= THINGS TO DO =
• a. According to the abstract reviewing the Volga history, which city did Ivan annex in 1556?
• b. Continue the abstract reviewing Janet Hartley's history of the Volga after its last sentence.

= EXTRACTED TEXT =
*** Block opens ***

Abstract

In Part One of Sergei Eisenstein’s film, Ivan the Terrible (1944), the young tsar at his coronation proclaims his policy agenda. His realm, he declares, is a body cut off at the elbows and knees, since the mouths of its rivers – the Volga, the Dvina and the Volkhov – are in foreign hands. Eisenstein thus attributes to Ivan a view of the strategic importance of controlling the outflow of his country’s waterways: a problem which he soon resolves, in the case of the Volga, with the annexation of Astrakhan, on the Caspian Sea, in 1556. In this splendid book on the history of the Volga, Janet Hartley clearly demonstrates the significance of the great river not just for the Russian state, but also for all of the peoples who have inhabited its basin over more than a millennium.

*** Block closes ***

= DATASET EXTRACT =
*** Block opens ***

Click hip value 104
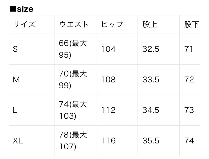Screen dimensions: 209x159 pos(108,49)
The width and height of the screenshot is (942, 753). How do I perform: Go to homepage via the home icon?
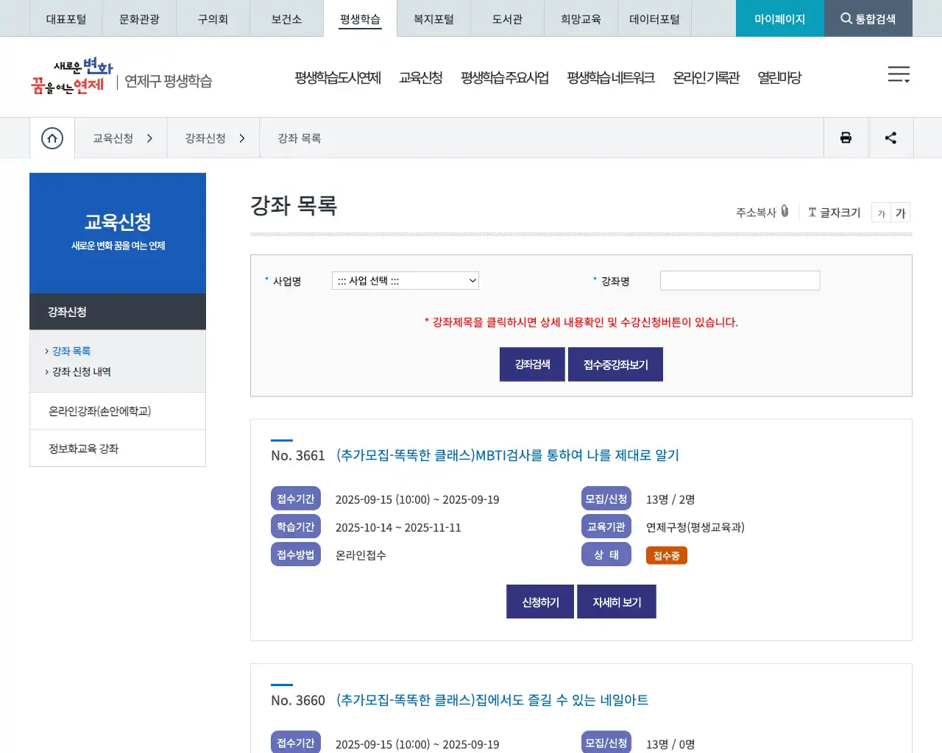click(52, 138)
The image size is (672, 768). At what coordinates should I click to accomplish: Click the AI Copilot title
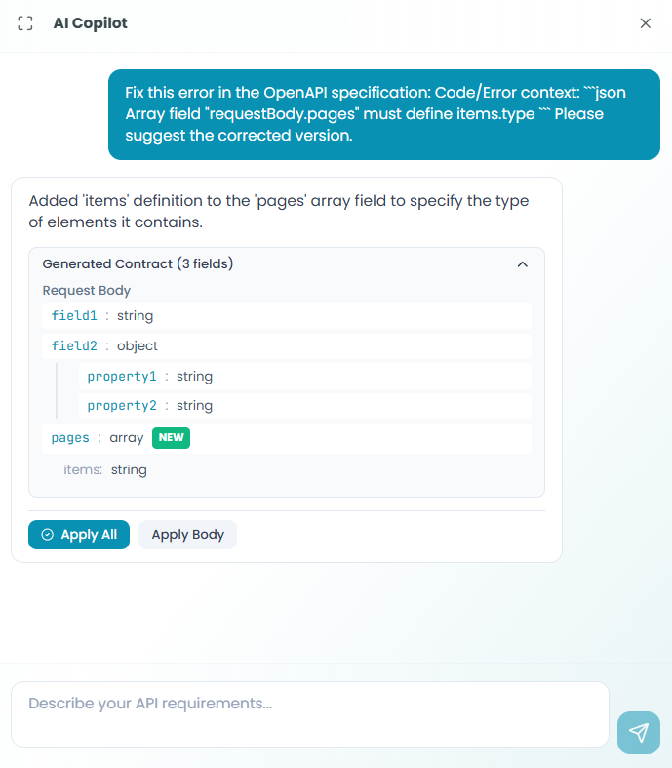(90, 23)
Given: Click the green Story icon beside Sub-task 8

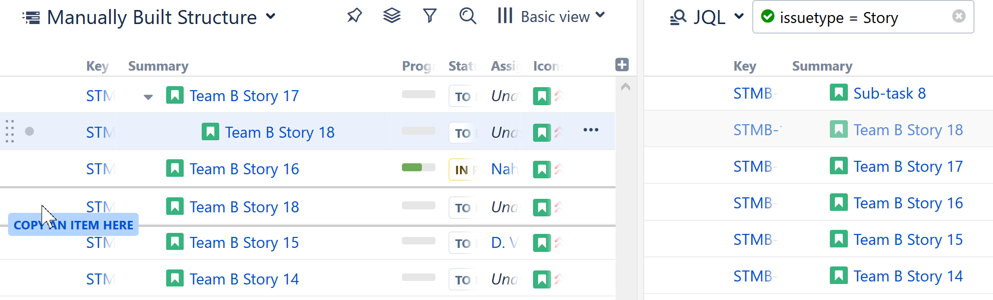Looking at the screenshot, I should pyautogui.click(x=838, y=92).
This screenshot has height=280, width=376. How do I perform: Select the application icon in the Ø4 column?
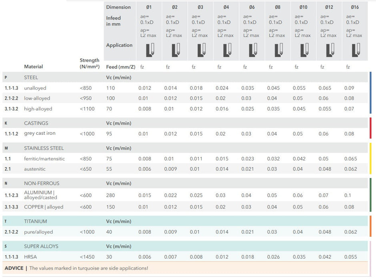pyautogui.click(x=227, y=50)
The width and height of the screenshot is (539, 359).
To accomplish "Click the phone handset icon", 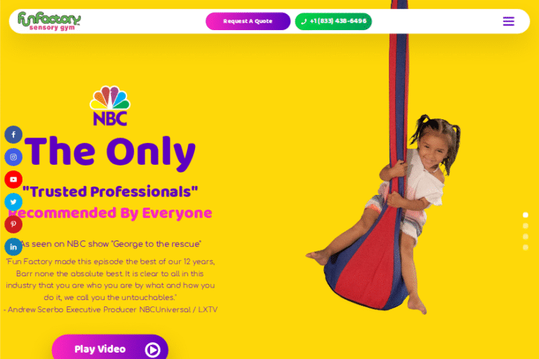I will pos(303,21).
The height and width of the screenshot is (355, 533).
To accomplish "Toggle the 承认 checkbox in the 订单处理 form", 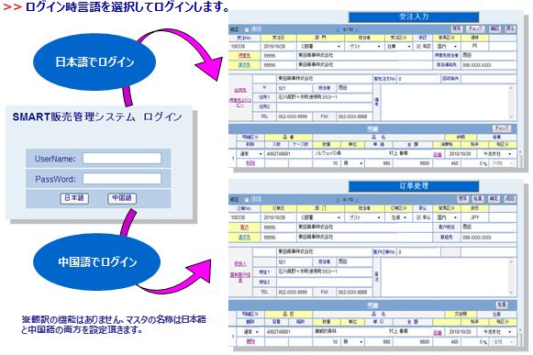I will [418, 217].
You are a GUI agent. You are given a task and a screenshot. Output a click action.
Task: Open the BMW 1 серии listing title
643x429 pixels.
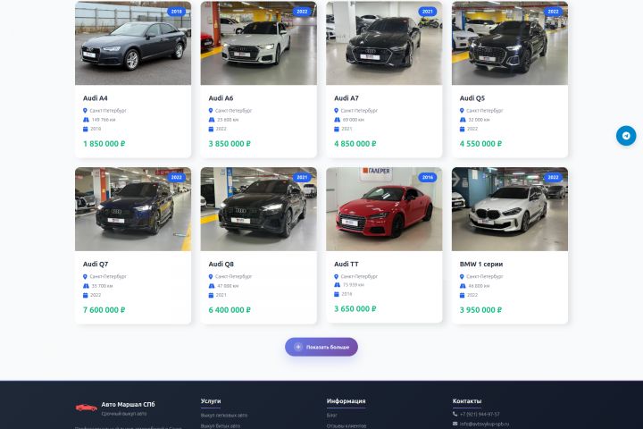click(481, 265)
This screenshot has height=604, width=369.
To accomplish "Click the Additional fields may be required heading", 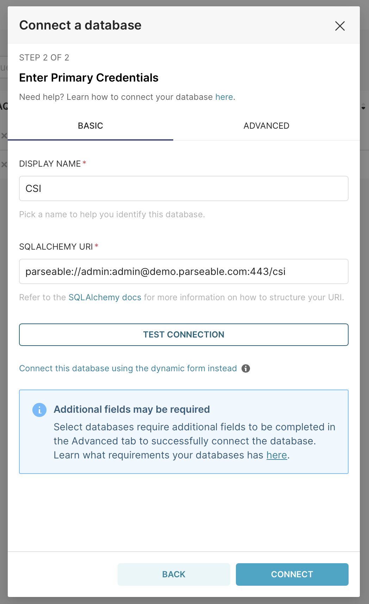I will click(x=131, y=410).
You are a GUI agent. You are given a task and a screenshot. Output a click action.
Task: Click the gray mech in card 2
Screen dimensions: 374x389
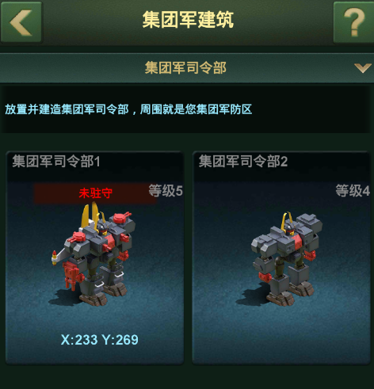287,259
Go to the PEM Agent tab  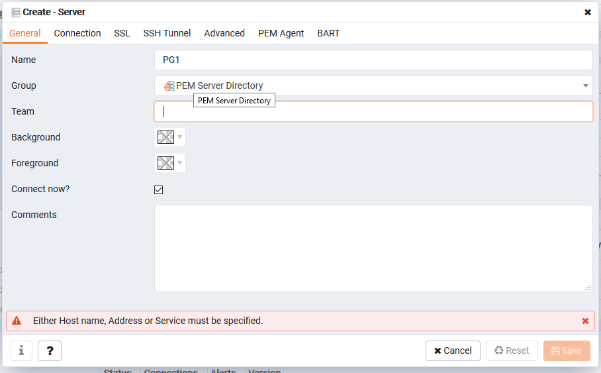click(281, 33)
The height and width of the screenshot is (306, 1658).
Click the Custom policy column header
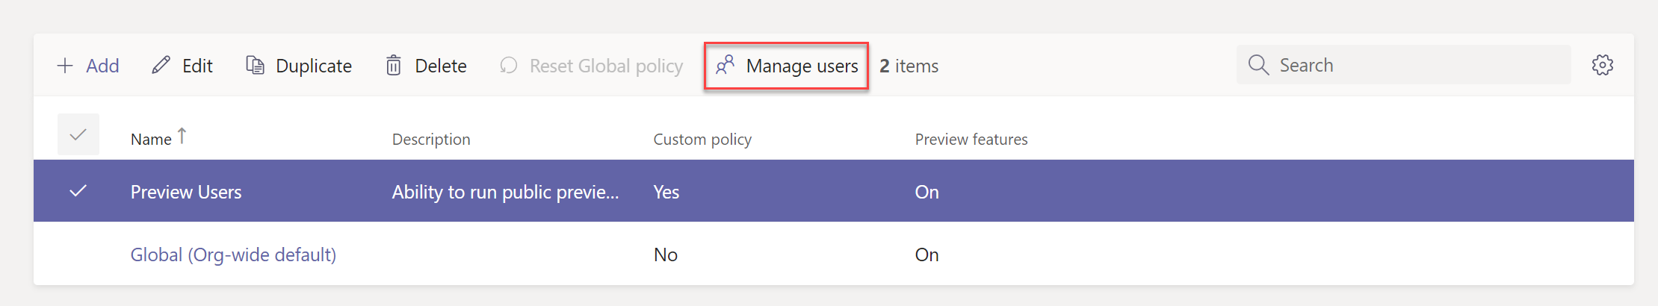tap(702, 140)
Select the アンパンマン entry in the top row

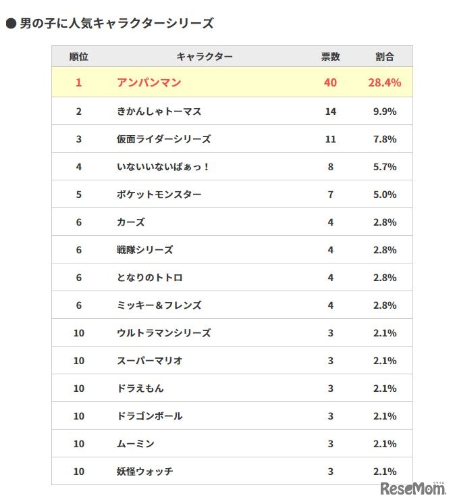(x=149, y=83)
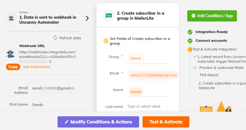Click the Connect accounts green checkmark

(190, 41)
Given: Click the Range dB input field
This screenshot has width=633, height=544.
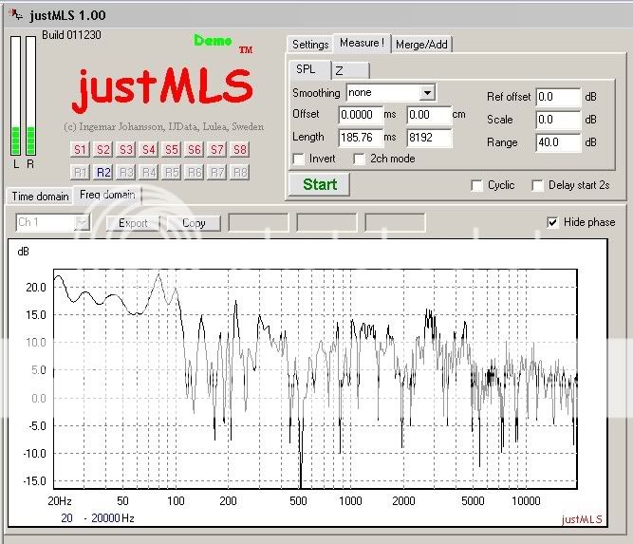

*** Block closes ***

= RESPONSES =
• a. Astrakhan, on the Caspian Sea.

• b.
Hartley begins her study with a brief account of the earliest states (or proto-states) on the Volga: the still somewhat mysterious Khazaria, with its capital on the delta, and Bolgar, based south of present-day Kazan, on the mid-Volga. By the tenth century the Khazars and the Bolgars were trading with the Rus, who came to the Volga from the west; in the thirteenth century the Tatars of the Golden Horde arrived from the east and established their capital, Sarai, on the lower Volga. (The khanates of Kazan and Astrakhan, conquered by Ivan the Terrible in the mid-sixteenth century, were successor states of the Golden Horde.)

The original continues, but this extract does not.